Can you make a perfect round chappati? Can you make shorba salan that is nicely blended? And what about fluffy rice aka khilay huay chawal? These are the fundamental building blocks of cooking in a typical Pakistani kitchen.
Rice is one of the most desired food in Pakistani cuisine and the perfectly cooked rice is tricky but not difficult if you learn the right balance. Which is what you will learn by the end of this blog.
The rice problem
Overcooked (Bhapaa) rice is such a letdown. Unless of course if you admire authentic Chinese food, where a similar type of rice, called sticky rice. Sticky rice is a matter of necessity for continental food because it is eaten with chop-sticks. Here, in Pakistan, we eat with eyes first and then use spoons or hands.
Picking the right quality of rice is as important as knowing how to cook rice. The proportion of rice and water, however, is the most important factor contributing to the texture of the finished dish. Fluffy rice tends to enhance the taste of any curry that you serve it with.
The basic rice knowledge
Grocery stores are full of varieties of rice ranging from small to large grain. Basmati, Kernel Basmati, and Super Kernel are the most famous among others. Saila, Brown and tota rice is also widely available. The basic trick with rice is that it should sit for a while after harvesting before ending up on your dinner table. Purana chawal (old rice) is, therefore, better for cooking typical Pakistani dishes as it is fluffy and inherently aromatic. The quality of rice is measured by its grain size, shape, color, aroma and the amount of processing, post-harvest, performed on it.
Super kernel and kernel basmati rice are unique for its fluffiness and overwhelming aroma. It becomes longer after cooking, very light and dry in texture and if cooked with right technique will never be sticky. Saila rice is often used for bulk cooking (dhaig ka khana) and especially when cooking sweet flavored rice i.e., gurh walay chawal, muthanjan, zarda etc. After a number of failed attempts and research, I have finally mastered the art of making perfectly fluffy and aromatic rice. I am sharing the insights with you.
Old rice is yellow in color new rice is mostly white. Before cooking, old rice needs to be soaked in water for 45 minutes and new rice for about 30 minutes. For any type of rice that you are cooking, it is essential to soak it in water for at least 30 minutes. This is a strict rule and must never be ignored. When the rice grains are soaked in water, they blossom and rise on their own. Also, before soaking, rinse the rice thoroughly, especially if you are using polished rice. Wash the rice, until the pale starchy water turns clear.
Two initial methods
Rice cooking varies according to family traditions and regionals customs. I am sharing two techniques that I use to cook rice in my kitchen every other day. The first method is “draining and dam” method. Rice is cooked in excessive water and once the grains are tender enough (almost cooked or adhi kani is left), excess water is drained and discarded, and rice is left to cook on very low flame called dam or steam.

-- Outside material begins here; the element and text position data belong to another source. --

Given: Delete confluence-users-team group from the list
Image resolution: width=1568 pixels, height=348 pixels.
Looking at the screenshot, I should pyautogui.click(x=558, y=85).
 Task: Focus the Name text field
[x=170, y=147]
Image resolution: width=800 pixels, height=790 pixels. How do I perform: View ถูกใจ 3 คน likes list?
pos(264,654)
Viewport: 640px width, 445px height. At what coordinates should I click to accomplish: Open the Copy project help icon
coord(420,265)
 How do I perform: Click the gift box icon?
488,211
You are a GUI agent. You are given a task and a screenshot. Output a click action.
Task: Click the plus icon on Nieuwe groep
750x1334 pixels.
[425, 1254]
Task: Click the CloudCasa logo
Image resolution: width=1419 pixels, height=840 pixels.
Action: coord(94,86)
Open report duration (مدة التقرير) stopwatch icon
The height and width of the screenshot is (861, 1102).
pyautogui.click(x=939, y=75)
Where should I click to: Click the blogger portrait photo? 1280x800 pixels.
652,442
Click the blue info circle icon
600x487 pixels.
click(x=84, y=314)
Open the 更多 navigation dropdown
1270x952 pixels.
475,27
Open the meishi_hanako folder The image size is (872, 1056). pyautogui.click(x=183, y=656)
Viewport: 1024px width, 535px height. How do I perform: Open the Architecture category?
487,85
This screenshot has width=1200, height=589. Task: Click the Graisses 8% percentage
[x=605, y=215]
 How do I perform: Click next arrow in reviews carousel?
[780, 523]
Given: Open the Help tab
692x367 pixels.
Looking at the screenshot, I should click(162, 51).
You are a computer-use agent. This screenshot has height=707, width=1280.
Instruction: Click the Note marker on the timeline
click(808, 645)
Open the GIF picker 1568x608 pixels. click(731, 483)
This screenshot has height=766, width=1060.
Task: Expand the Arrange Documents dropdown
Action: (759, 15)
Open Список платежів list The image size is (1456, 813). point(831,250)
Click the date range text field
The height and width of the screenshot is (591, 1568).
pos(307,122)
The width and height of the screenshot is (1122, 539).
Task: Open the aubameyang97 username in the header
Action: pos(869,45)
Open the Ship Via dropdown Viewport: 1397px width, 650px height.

The second method is the “absorption method”, where rice is cooked in a set amount of water (proportionate to the amount of rice). A golden rule of 1:2 ratio of rice to water is used. Rice is added to boiling water and cooked on high flame until the water is completely absorbed/evaporated. Later the rice is cooked on dam on a very low flame. This is my personal favorite, I make Tarkay walay Chawal with this method and they are always a treat for everyone at home.